◆ Directions:
Would you write out the listing verbatim and skip every picture in it?

◆ The data:
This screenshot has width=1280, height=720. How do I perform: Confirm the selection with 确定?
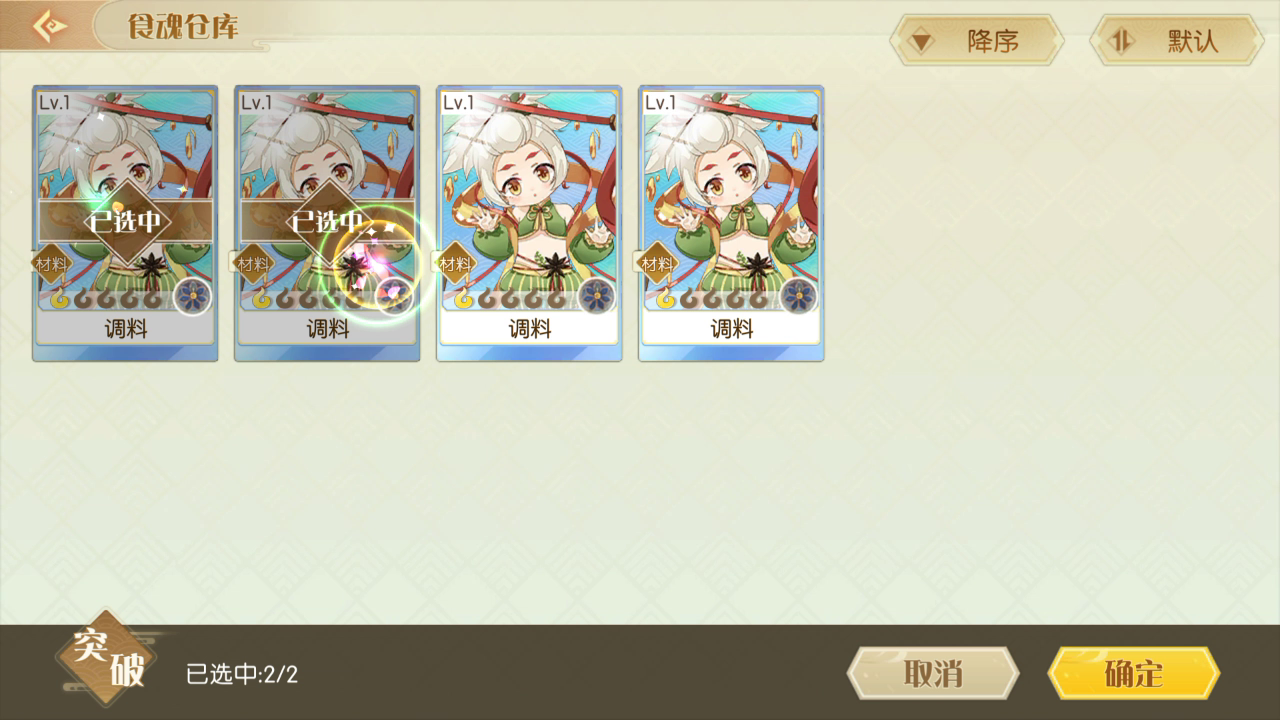pyautogui.click(x=1134, y=674)
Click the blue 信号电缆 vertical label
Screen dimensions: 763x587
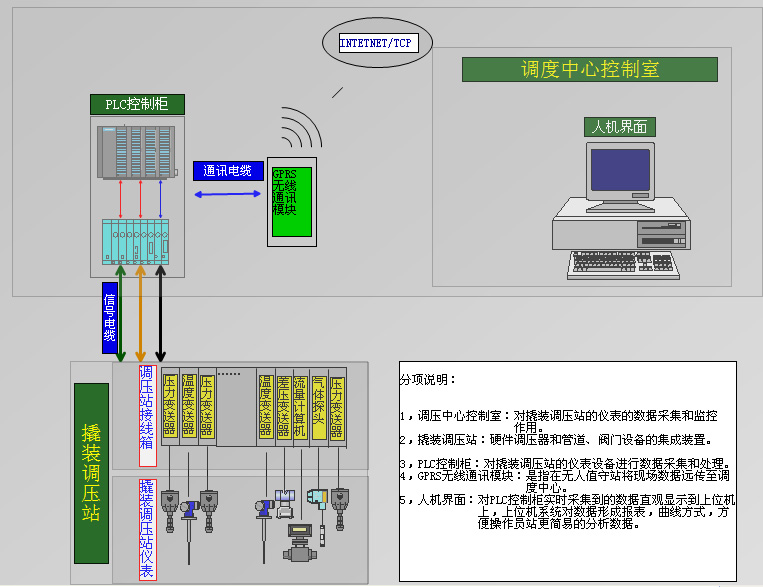(x=109, y=317)
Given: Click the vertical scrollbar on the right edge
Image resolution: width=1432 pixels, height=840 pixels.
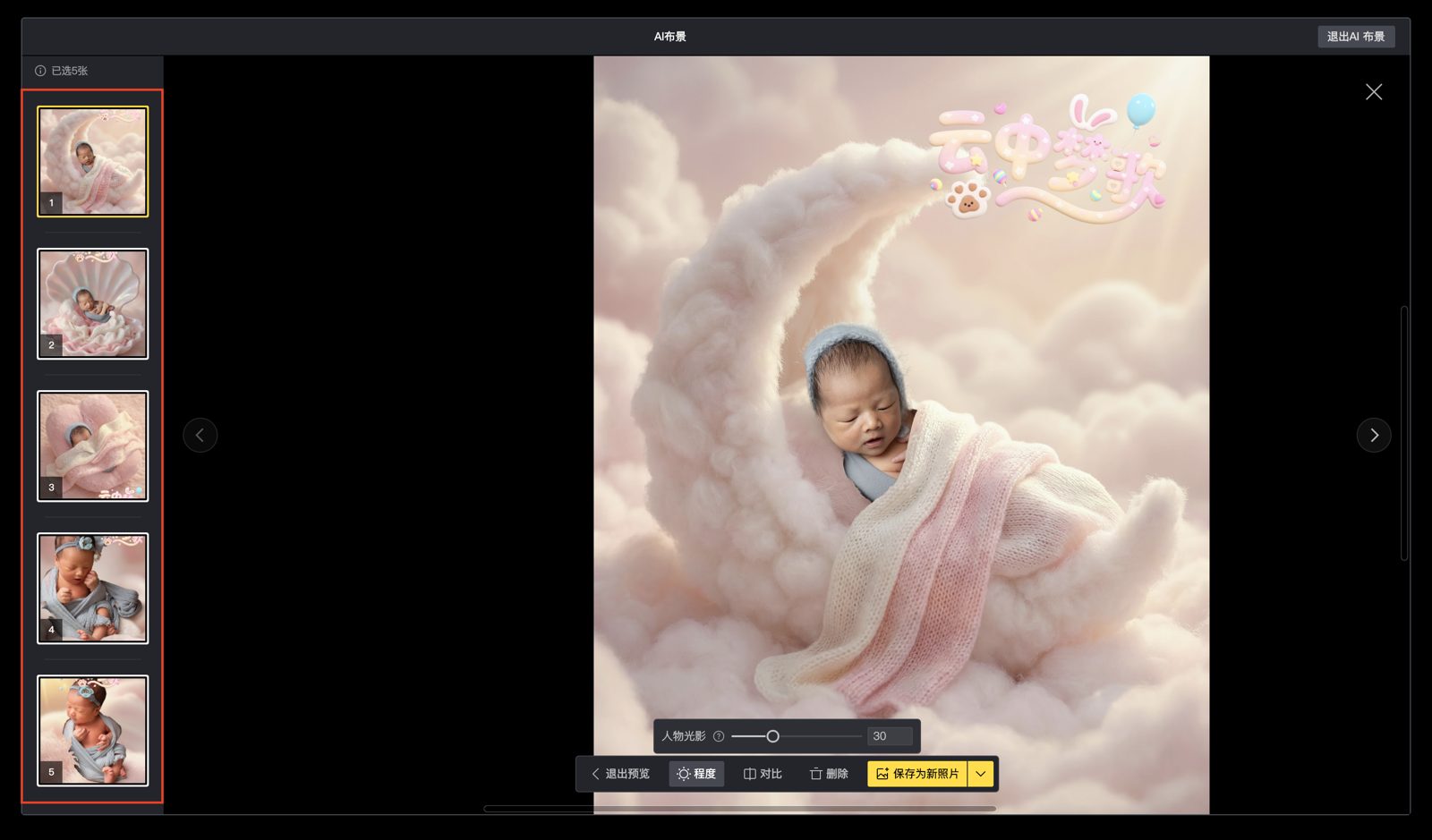Looking at the screenshot, I should coord(1403,434).
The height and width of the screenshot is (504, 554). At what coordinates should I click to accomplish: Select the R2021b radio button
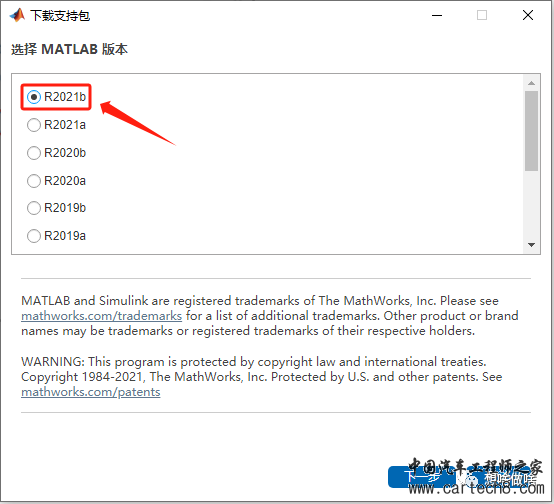(x=34, y=97)
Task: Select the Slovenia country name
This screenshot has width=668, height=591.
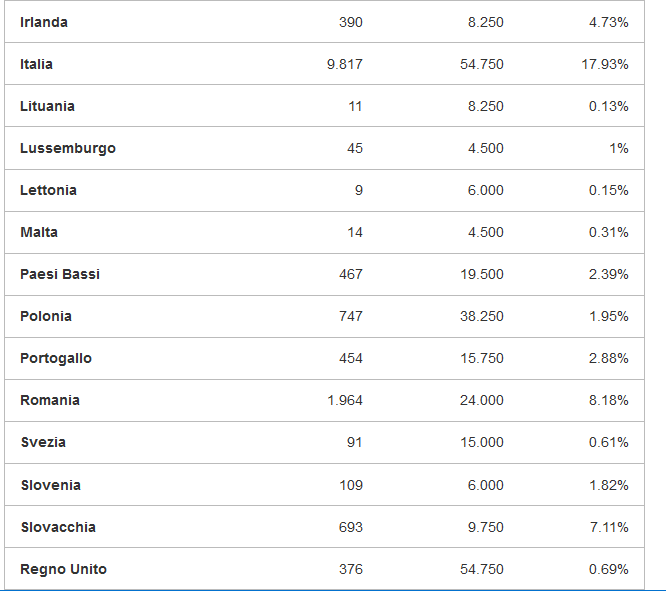Action: (51, 485)
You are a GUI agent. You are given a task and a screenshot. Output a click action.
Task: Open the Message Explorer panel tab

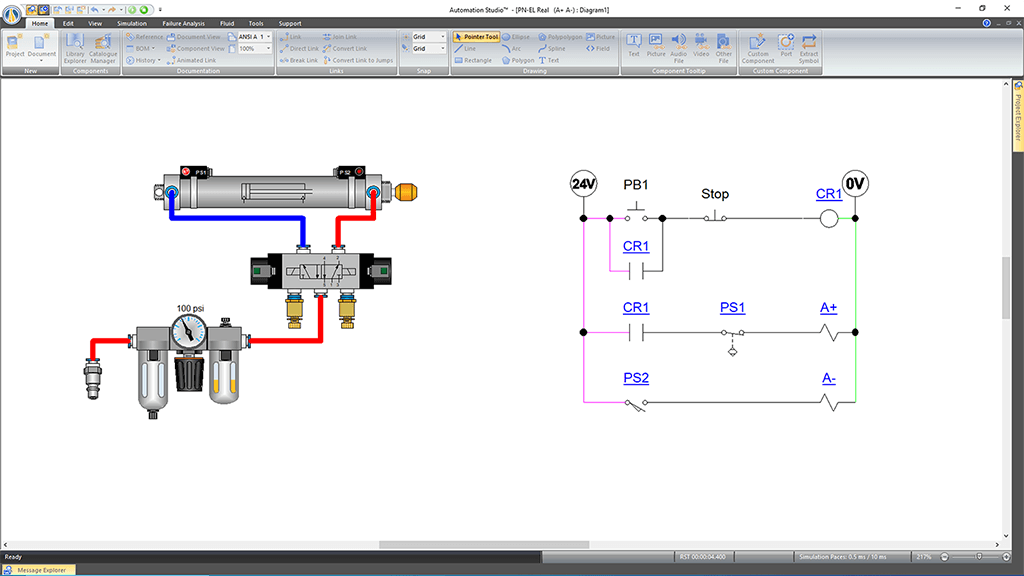tap(40, 570)
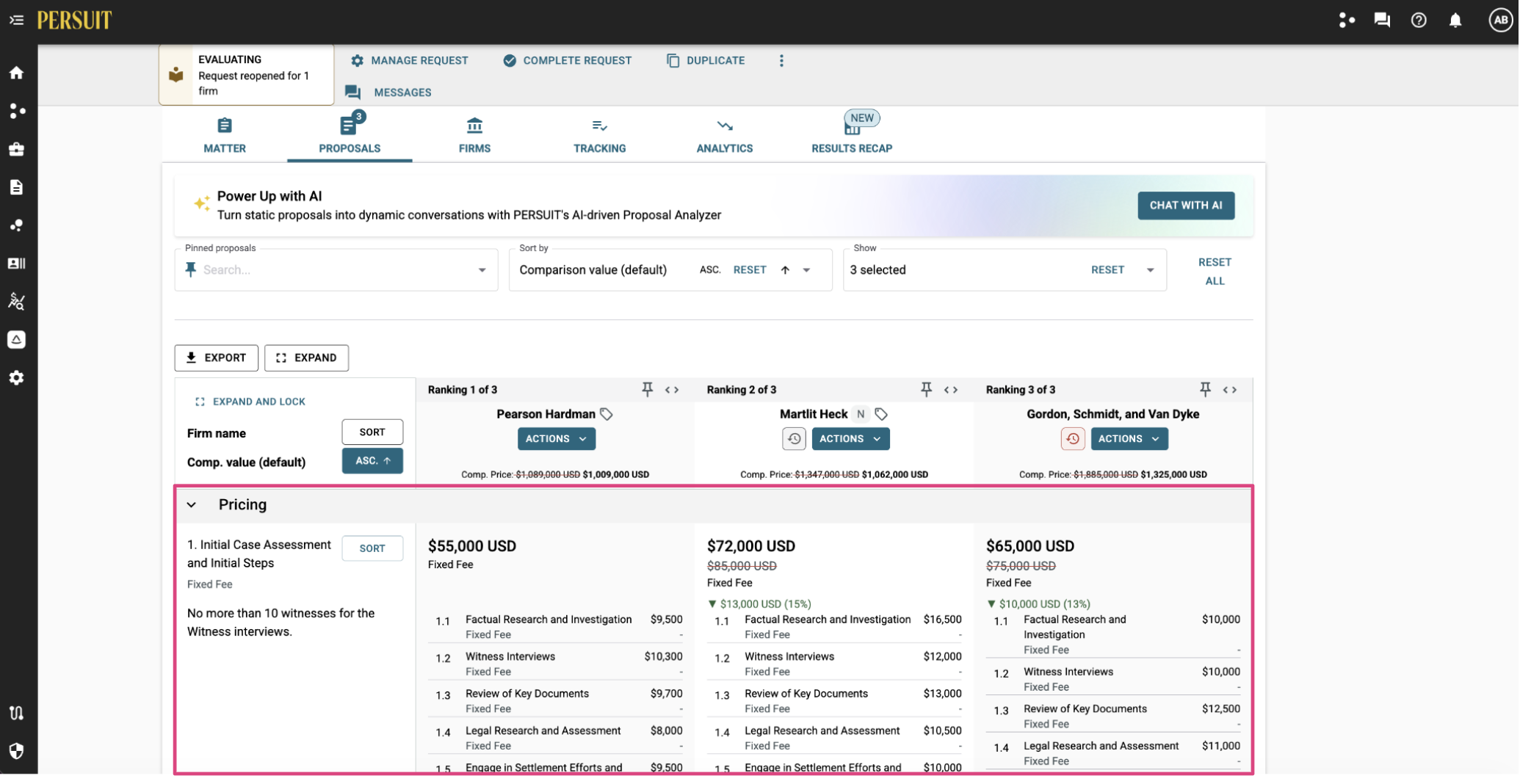Collapse the Pricing section
The height and width of the screenshot is (784, 1520).
(x=192, y=505)
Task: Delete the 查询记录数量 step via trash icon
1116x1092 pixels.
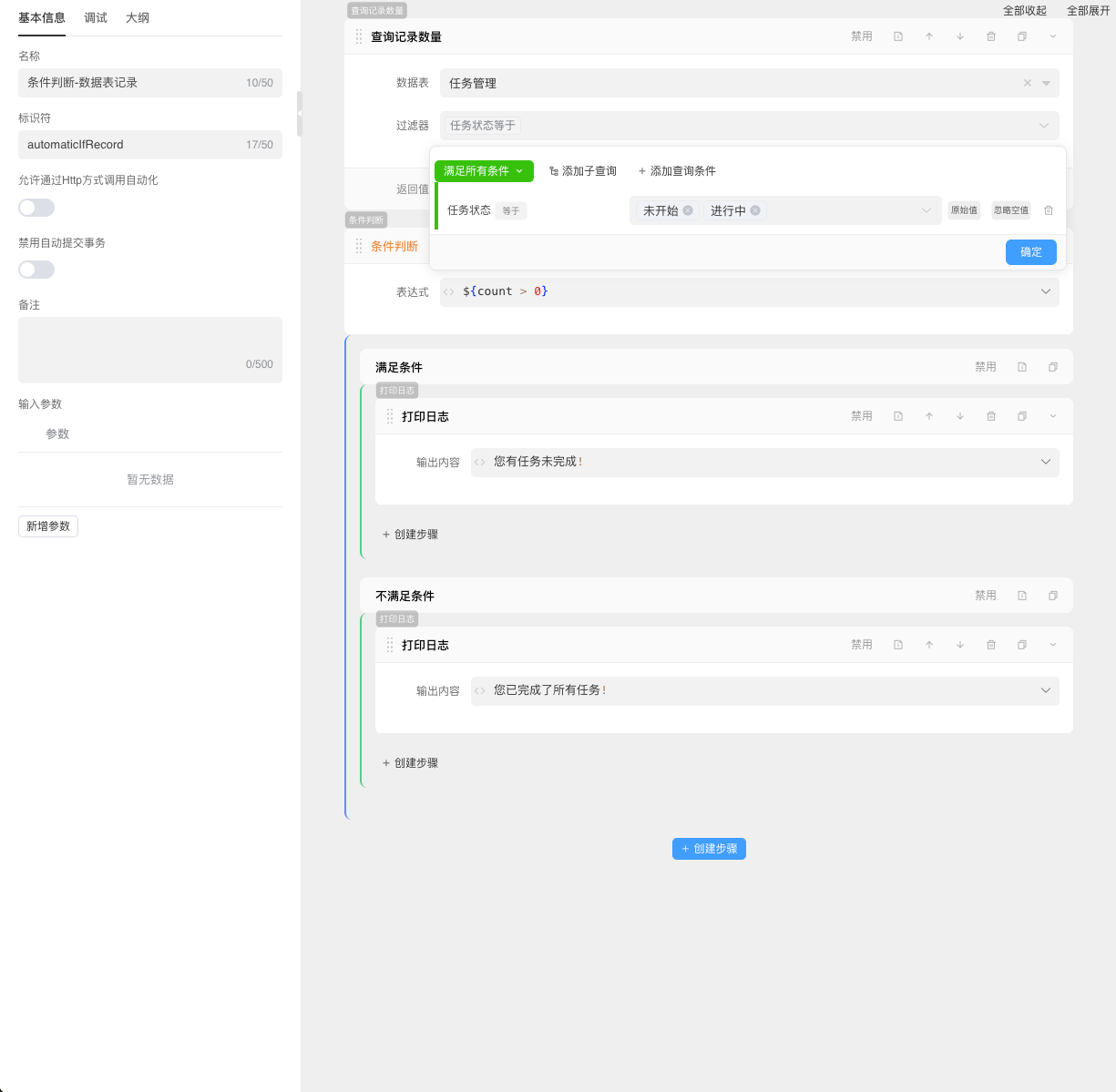Action: coord(991,36)
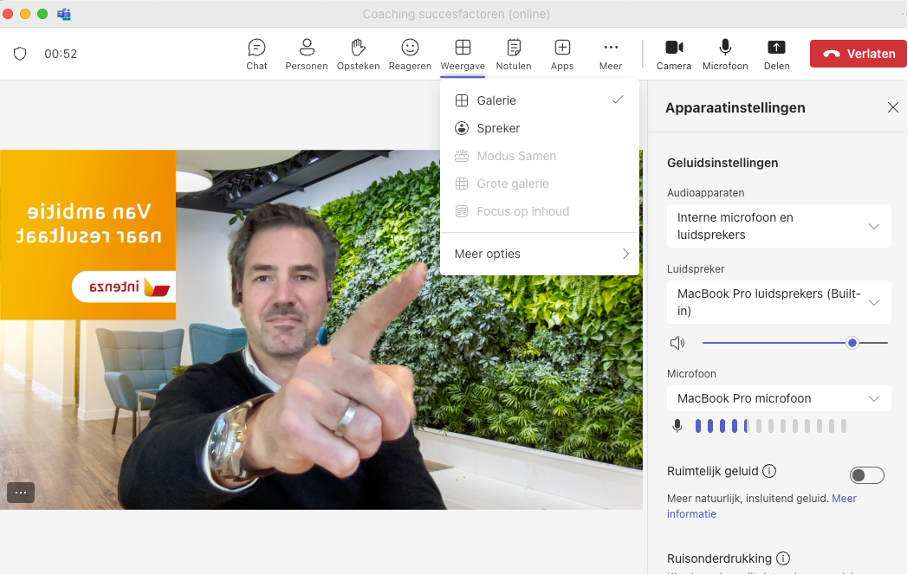Show the Personen participants list
The height and width of the screenshot is (574, 908).
306,53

◆ Answer to this task:
This screenshot has width=1280, height=720. How do I perform: Confirm the selection with 确定?
pyautogui.click(x=1134, y=674)
Click the blue 信号电缆 vertical label
Screen dimensions: 763x587
(x=109, y=317)
Given: Click the vertical scrollbar on the right edge
Image resolution: width=1432 pixels, height=840 pixels.
Looking at the screenshot, I should coord(1403,434).
The height and width of the screenshot is (504, 554). At what coordinates should I click to accomplish: Select the R2021b radio button
(x=34, y=97)
Task: Select the Slovenia country name
This screenshot has width=668, height=591.
Action: (51, 485)
You are a GUI agent. You are given a task and a screenshot. Output a click action.
Task: Open the Message Explorer panel tab

tap(40, 570)
Collapse the Pricing section
The height and width of the screenshot is (784, 1520).
(x=192, y=505)
Task: Delete the 查询记录数量 step via trash icon
1116x1092 pixels.
Action: coord(991,36)
Show the Personen participants list
The height and width of the screenshot is (574, 908).
306,53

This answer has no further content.